Doch seitdem kam es zu massiven Verzögerungen: Kapitalgeber wurden teilweise 18 Monate überprüft, zudem weigerten sich Banken, den Unternehmen Geschäftskonten bereit zu stellen, Versicherungen verweigerten ebenfalls die Zusammenarbeit. Der Start wurde mehrmals verzögert. Voraussichtlicher Beginn ist nun: Herbst 2023. Insgesamt soll das Experiment vier Jahre dauern. Ein dichtes Track ’n‘ Trace System soll garantieren, dass kein legal produziertes Gras in den illegalen Markt gerät. Alle Unternehmen agieren Umsatzsteuer befreit. Die meisten Unternehmen produzieren ausschließlich Indoor. Alle Batches müssen von einem unabhängigen Labor geprüft werden, bevor sie in den Handel gelangen.

Noch 2024 will die Politik zudem ein erstes Zwischenfazit ziehen. Da es sich um ein “wissenschaftliches” Pilotprojekt handelt, stände die legale Wertschöpfungskette auch im Einklang mit der Single Convention und europäischem Recht.

Schweiz: Pilotversuche mit Cannabis zu “Genusszwecken”

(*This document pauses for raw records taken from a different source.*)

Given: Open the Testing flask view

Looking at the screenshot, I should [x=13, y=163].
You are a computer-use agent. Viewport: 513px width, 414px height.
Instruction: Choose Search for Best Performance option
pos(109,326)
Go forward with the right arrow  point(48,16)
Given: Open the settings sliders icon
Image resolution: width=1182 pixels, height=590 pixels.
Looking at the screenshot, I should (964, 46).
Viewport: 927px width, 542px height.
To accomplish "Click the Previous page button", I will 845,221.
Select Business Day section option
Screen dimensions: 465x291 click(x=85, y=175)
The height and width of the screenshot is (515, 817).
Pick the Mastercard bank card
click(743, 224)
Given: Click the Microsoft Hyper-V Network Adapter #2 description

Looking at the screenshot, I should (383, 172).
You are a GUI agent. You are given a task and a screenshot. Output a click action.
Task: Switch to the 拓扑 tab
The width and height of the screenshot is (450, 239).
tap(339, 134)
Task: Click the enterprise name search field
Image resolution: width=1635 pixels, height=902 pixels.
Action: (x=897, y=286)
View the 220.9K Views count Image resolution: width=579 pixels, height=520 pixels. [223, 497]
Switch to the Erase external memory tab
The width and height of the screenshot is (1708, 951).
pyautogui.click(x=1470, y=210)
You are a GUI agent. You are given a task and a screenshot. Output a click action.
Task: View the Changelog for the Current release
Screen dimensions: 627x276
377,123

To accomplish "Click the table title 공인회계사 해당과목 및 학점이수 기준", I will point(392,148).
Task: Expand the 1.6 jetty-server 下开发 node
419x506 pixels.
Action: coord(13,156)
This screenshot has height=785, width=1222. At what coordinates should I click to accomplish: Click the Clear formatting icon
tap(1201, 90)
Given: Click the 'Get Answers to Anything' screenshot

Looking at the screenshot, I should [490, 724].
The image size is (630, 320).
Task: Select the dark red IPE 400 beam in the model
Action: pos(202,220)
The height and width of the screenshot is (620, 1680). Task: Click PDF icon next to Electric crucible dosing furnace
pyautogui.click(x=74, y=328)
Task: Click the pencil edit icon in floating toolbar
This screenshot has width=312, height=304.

Schon vor drei Jahren, im September 2020 hat das Parlament der Schweiz eine Änderung des Betäubungsmittelgesetzes (BetmG) verabschiedet, die seit Mai 2021 in Kraft ist. Mit dieser Revision schafft die Politik mit dem neuen Artikel 8a BetmG die gesetzliche Grundlage für die Durchführung von örtlich und zeitlich begrenzten, wissenschaftlichen Modellvorhaben mit Cannabis zu “Genusszwecken”.

Maximal werden 5.000 Personen pro Pilotprojekt akzeptiert. Der Projektzeitraum soll höchstens fünf Jahre betragen. Das Cannabis soll möglichst in der Schweiz nach Bio-Verordnung produziert werden, bei weiterem Bedarf sollen auch Importe möglich sein. Es soll eine Obergrenze von 20 Prozent THC-Gehalt für die Cannabisblüten und die weiteren, verarbeiteten Angebote an Cannabisprodukten gelten.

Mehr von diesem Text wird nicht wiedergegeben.